With pictures left out, only the lines from the one containing "This screenshot has" through the end of the records should be reproduced exactly, please.

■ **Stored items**
※

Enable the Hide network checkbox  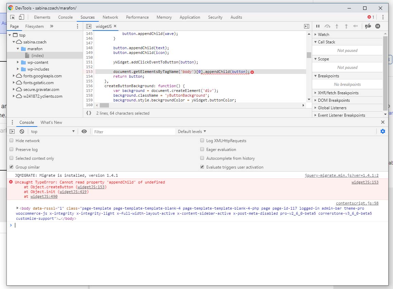[x=12, y=141]
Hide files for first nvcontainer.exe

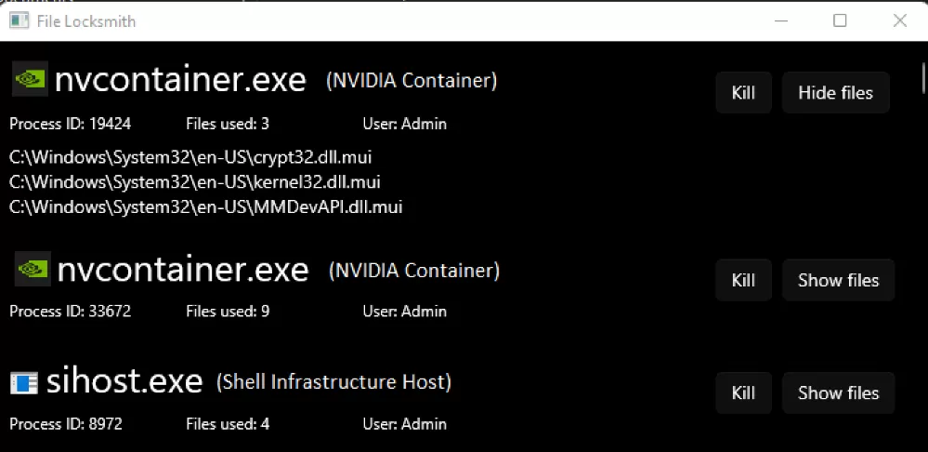click(836, 92)
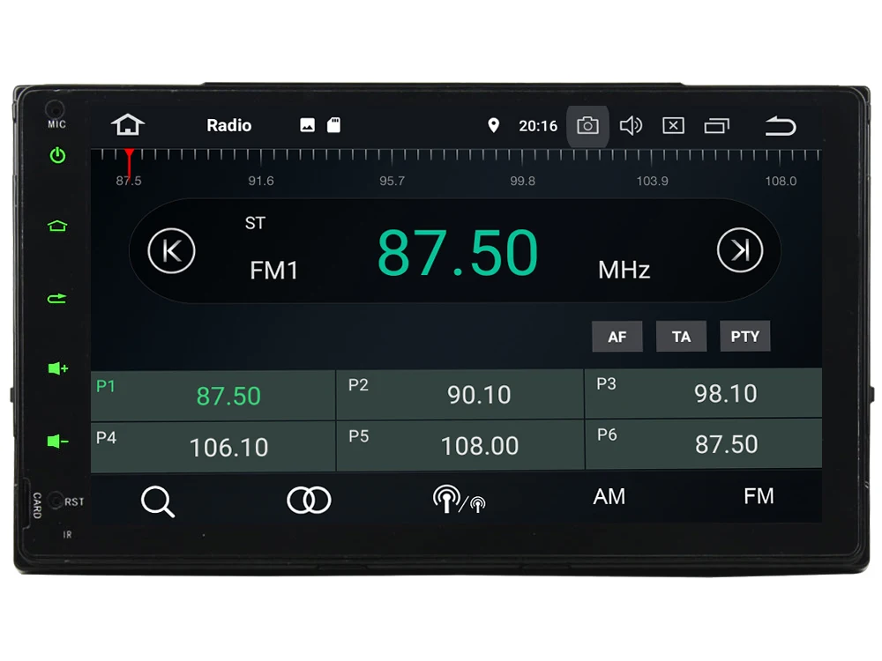
Task: Enable the TA traffic announcement toggle
Action: (x=681, y=336)
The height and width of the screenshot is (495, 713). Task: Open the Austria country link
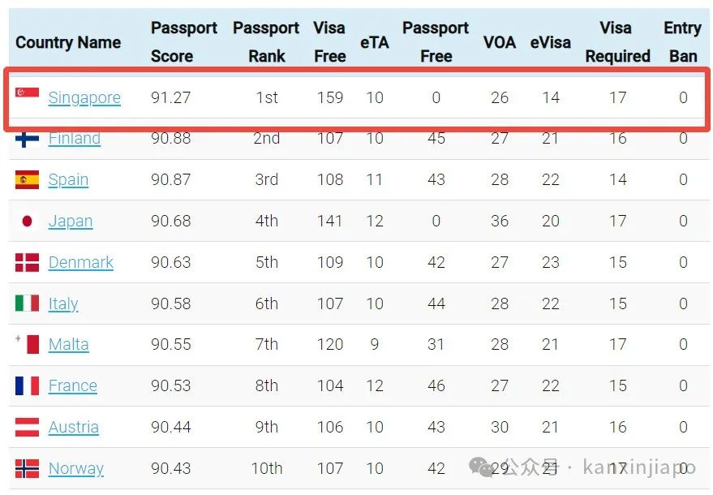(74, 427)
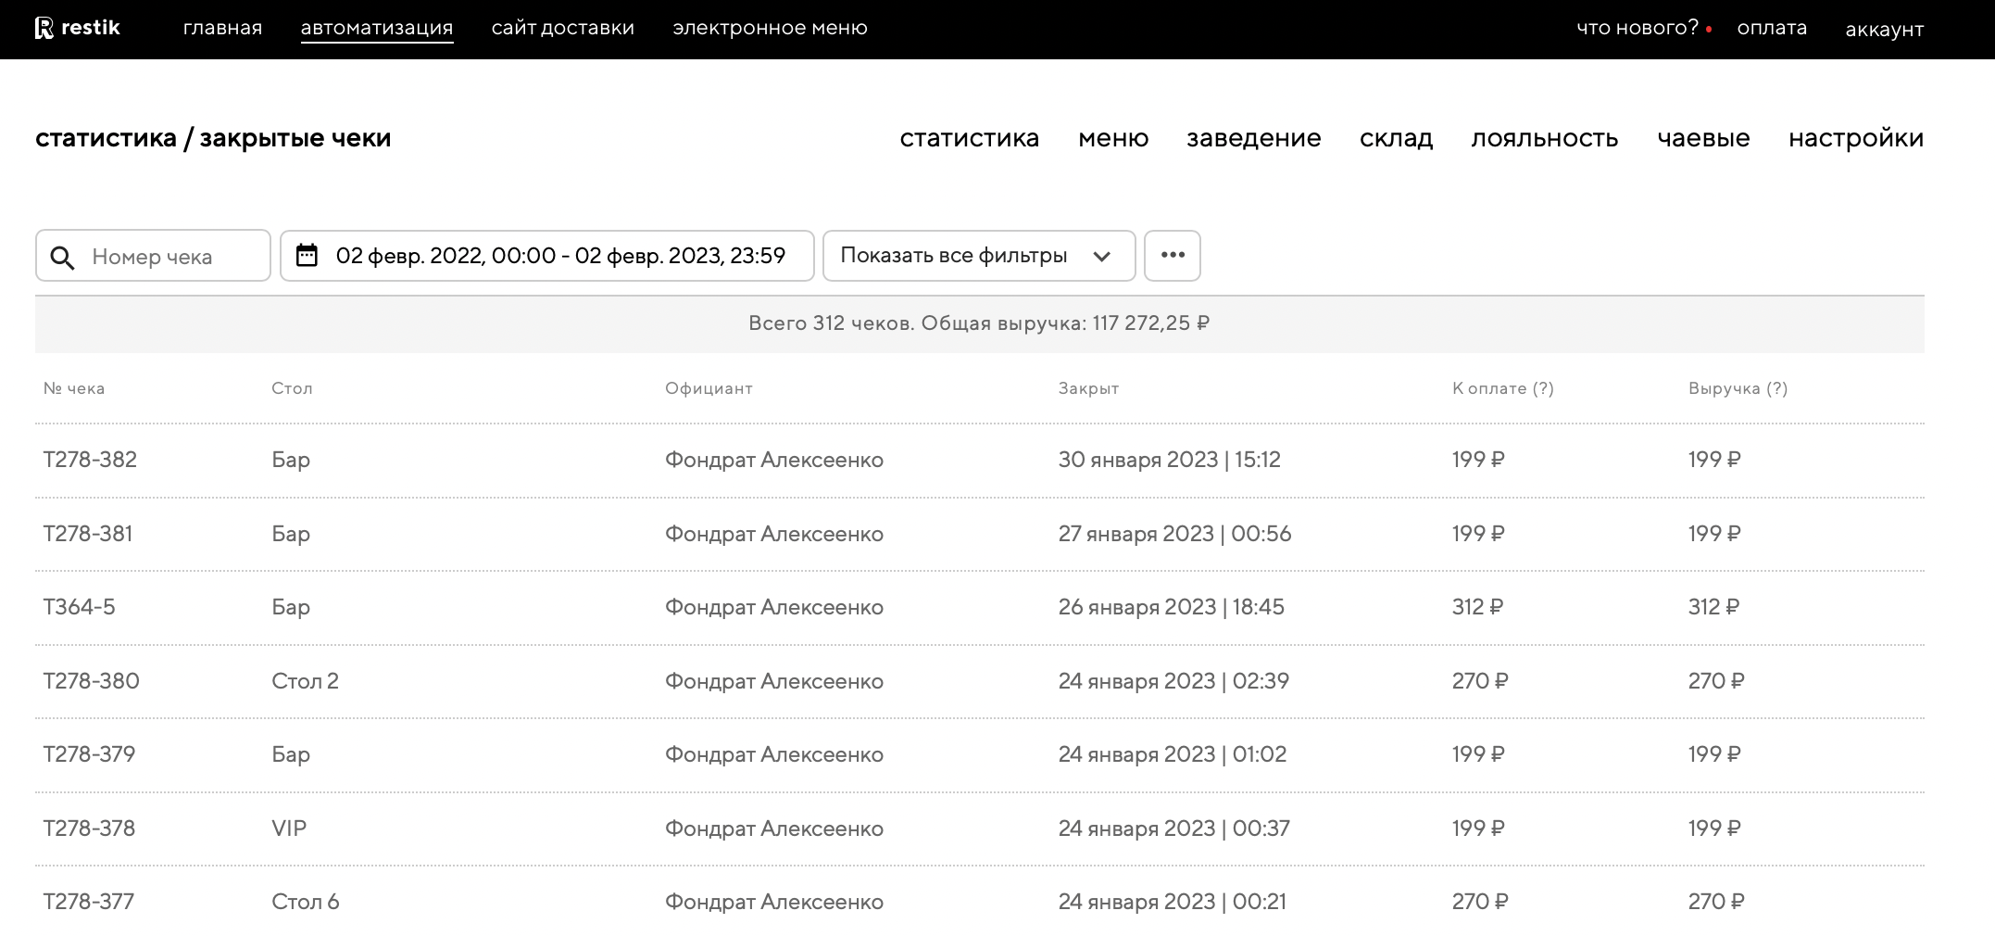Go to 'сайт доставки' in top menu
Screen dimensions: 1995x936
(562, 28)
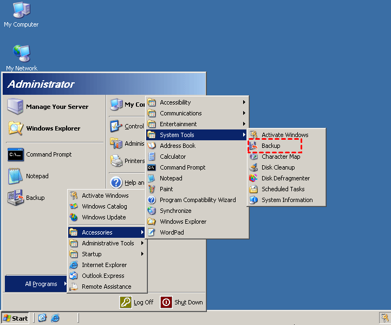The image size is (391, 325).
Task: Select Scheduled Tasks menu entry
Action: (283, 189)
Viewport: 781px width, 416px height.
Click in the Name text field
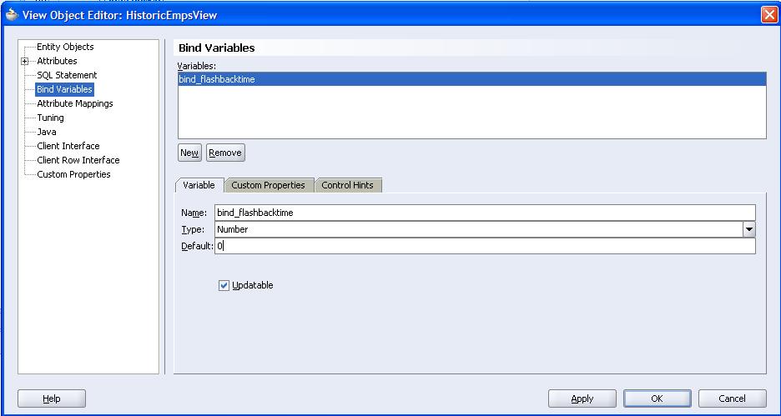pos(484,213)
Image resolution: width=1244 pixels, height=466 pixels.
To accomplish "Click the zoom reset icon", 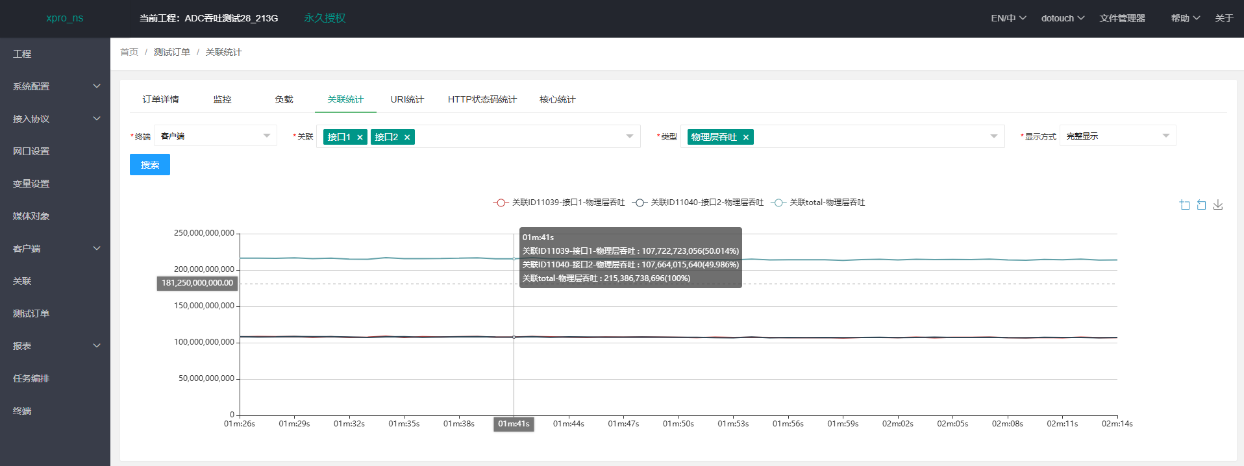I will pos(1201,204).
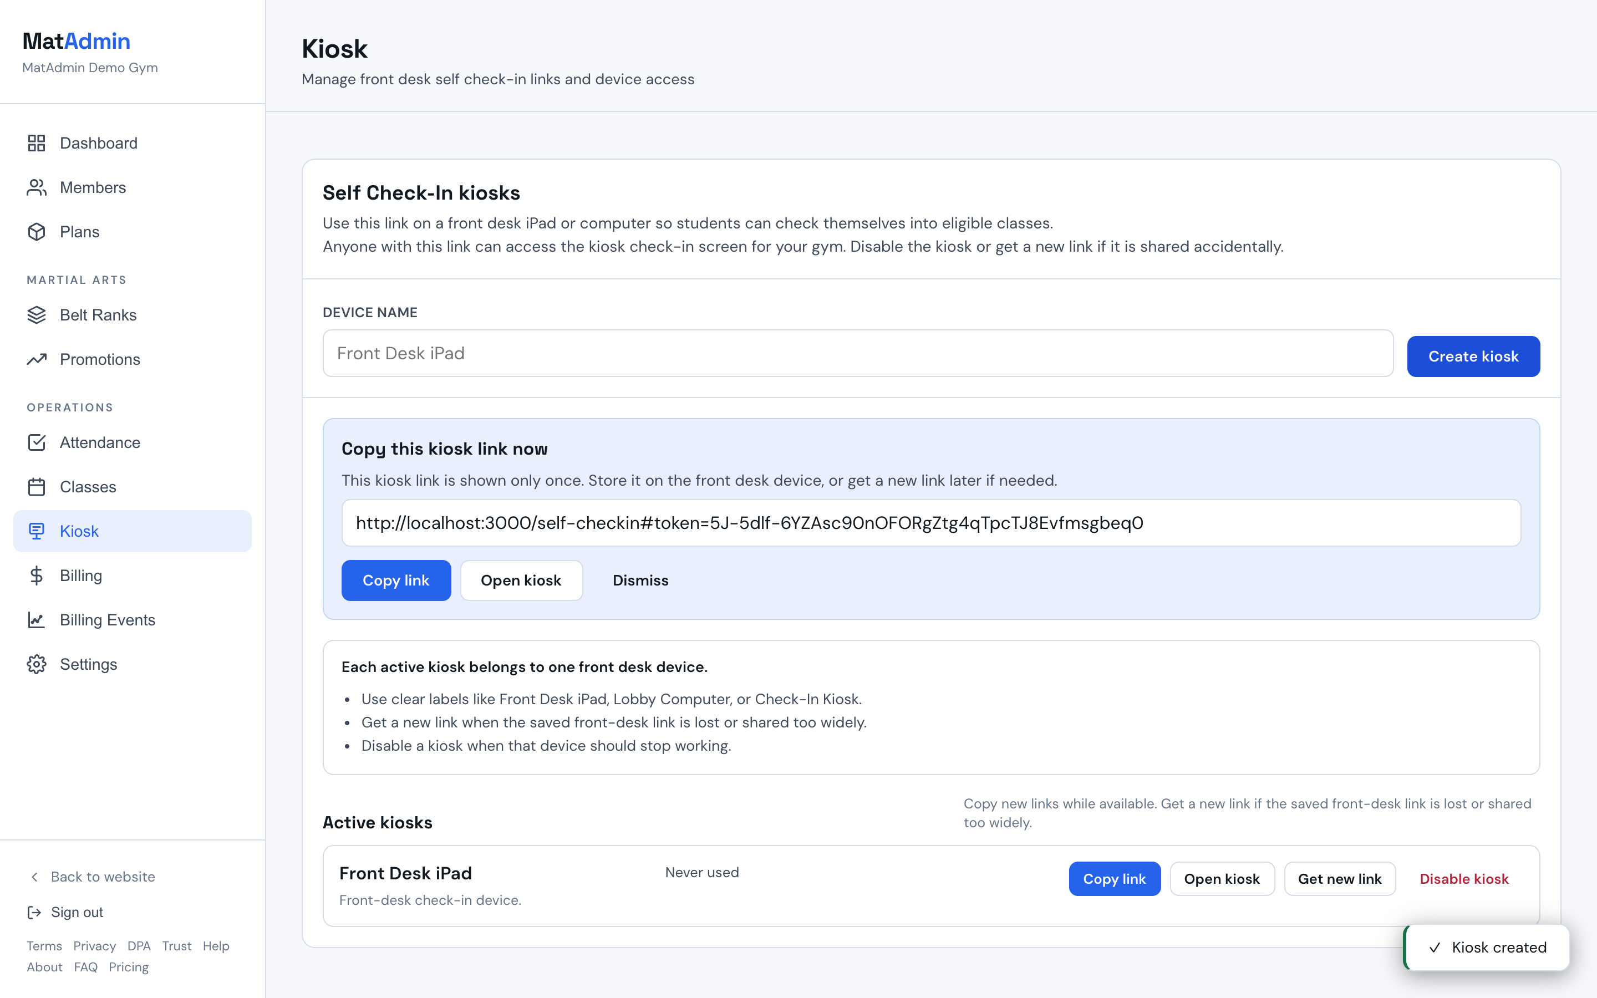Dismiss the kiosk link notice
Viewport: 1597px width, 998px height.
pos(640,580)
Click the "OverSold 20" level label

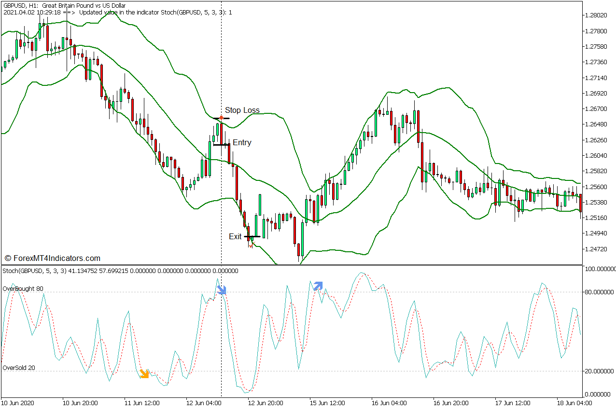point(19,368)
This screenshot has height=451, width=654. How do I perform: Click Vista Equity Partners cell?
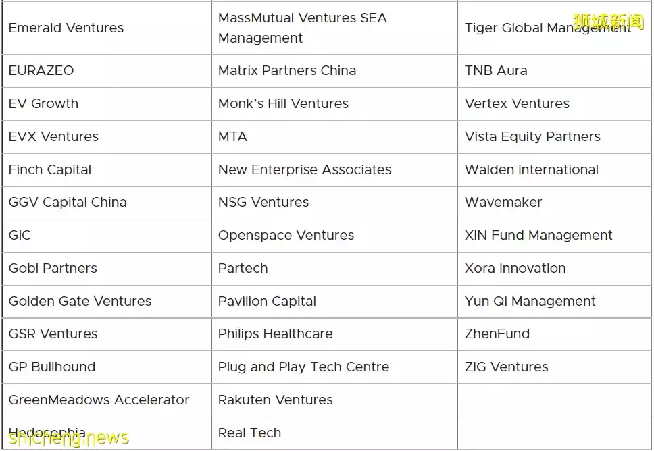532,136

※

■ **EXERCISE ANSWER**
This screenshot has height=451, width=654. How do I perform: Click Vista Equity Partners cell?
532,136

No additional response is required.